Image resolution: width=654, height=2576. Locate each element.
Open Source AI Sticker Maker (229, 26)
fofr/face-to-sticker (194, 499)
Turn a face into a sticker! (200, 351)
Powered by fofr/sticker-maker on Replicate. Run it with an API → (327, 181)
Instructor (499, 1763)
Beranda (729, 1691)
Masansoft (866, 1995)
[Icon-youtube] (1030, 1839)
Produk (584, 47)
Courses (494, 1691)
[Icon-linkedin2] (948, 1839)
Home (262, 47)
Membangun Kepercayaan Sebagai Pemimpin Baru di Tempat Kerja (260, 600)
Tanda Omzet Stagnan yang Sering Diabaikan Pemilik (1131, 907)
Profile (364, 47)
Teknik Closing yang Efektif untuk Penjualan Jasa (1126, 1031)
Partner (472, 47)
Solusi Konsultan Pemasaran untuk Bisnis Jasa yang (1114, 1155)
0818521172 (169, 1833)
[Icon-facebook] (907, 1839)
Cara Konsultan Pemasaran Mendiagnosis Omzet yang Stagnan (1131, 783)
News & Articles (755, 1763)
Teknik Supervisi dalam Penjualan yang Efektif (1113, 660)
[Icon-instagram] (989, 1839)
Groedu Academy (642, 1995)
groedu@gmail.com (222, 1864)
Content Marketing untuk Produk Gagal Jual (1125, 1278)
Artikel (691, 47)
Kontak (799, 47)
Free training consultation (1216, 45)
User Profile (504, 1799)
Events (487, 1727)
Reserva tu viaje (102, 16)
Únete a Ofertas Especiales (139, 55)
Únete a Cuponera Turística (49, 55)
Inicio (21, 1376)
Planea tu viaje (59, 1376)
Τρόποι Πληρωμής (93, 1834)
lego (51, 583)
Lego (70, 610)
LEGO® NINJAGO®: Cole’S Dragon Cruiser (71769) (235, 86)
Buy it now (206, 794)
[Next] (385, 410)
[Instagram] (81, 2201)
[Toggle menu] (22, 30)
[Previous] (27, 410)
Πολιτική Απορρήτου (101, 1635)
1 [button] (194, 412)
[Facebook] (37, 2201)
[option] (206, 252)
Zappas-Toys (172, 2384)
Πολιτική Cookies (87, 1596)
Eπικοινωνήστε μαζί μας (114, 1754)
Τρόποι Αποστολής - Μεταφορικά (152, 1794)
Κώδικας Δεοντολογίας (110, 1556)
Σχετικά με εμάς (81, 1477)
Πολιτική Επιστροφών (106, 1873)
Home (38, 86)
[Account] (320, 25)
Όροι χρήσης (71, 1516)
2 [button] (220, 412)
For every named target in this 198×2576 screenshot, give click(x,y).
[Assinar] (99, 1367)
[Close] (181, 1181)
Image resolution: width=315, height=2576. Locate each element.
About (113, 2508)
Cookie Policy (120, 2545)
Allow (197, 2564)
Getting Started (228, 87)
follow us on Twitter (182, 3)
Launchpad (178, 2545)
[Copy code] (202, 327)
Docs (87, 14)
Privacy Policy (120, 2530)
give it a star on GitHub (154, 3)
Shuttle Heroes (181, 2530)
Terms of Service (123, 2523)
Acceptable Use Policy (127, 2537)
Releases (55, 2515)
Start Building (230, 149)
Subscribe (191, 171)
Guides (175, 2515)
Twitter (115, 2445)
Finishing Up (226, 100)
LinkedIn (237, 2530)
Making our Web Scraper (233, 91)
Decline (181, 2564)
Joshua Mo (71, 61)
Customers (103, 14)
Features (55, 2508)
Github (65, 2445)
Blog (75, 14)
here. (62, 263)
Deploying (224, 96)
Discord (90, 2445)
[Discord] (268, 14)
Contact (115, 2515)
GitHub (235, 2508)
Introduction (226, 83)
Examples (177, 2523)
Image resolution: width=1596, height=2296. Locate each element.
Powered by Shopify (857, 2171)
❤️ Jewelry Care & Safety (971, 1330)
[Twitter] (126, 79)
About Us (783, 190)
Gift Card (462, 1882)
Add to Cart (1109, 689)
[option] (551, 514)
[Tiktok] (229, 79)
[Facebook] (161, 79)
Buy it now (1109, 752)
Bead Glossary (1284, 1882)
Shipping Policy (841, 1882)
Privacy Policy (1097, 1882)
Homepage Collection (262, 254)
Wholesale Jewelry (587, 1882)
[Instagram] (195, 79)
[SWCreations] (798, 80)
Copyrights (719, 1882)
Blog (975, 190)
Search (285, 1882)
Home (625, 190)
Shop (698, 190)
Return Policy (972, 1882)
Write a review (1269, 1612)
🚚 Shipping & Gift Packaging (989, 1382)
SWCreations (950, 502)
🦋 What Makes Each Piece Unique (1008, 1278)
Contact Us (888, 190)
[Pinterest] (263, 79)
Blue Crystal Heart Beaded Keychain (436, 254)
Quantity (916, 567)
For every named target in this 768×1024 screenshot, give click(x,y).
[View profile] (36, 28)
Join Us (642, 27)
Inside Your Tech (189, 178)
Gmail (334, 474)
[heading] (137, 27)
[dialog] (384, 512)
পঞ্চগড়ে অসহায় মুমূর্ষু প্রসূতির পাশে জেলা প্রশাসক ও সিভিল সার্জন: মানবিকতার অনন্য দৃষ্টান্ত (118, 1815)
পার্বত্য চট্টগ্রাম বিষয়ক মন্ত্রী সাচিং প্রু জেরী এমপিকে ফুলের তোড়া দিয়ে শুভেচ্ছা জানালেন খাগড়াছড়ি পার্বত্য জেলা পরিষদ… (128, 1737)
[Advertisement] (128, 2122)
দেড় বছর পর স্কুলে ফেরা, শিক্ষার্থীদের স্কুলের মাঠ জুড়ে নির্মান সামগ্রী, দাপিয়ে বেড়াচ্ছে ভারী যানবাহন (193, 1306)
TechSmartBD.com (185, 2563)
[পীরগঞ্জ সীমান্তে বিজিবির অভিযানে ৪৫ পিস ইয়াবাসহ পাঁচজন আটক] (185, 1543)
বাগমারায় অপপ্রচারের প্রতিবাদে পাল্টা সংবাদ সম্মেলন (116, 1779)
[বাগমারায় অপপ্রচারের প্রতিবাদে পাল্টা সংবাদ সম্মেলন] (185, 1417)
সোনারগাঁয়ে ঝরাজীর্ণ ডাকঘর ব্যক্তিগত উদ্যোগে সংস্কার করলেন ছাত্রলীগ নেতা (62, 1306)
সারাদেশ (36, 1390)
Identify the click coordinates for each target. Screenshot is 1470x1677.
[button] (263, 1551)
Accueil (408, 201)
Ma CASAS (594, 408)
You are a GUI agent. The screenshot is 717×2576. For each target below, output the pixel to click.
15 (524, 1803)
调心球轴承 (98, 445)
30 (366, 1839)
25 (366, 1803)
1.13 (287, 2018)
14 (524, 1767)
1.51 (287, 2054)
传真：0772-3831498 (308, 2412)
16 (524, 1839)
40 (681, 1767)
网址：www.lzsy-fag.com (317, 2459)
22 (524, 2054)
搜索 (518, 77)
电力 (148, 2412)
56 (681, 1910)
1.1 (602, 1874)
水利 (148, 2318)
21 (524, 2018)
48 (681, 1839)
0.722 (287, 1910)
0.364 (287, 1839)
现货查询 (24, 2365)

__EXERCISE DIRECTIONS__. The word to look for is "give"; copy out every line of the entries that holds it.

__FINISHED EXERCISE__.
For every named target in this 198×2576 screenshot, give click(x,y).
give it a star on GitHub (154, 3)
For every named target in this 768×1024 screenshot, give click(x,y).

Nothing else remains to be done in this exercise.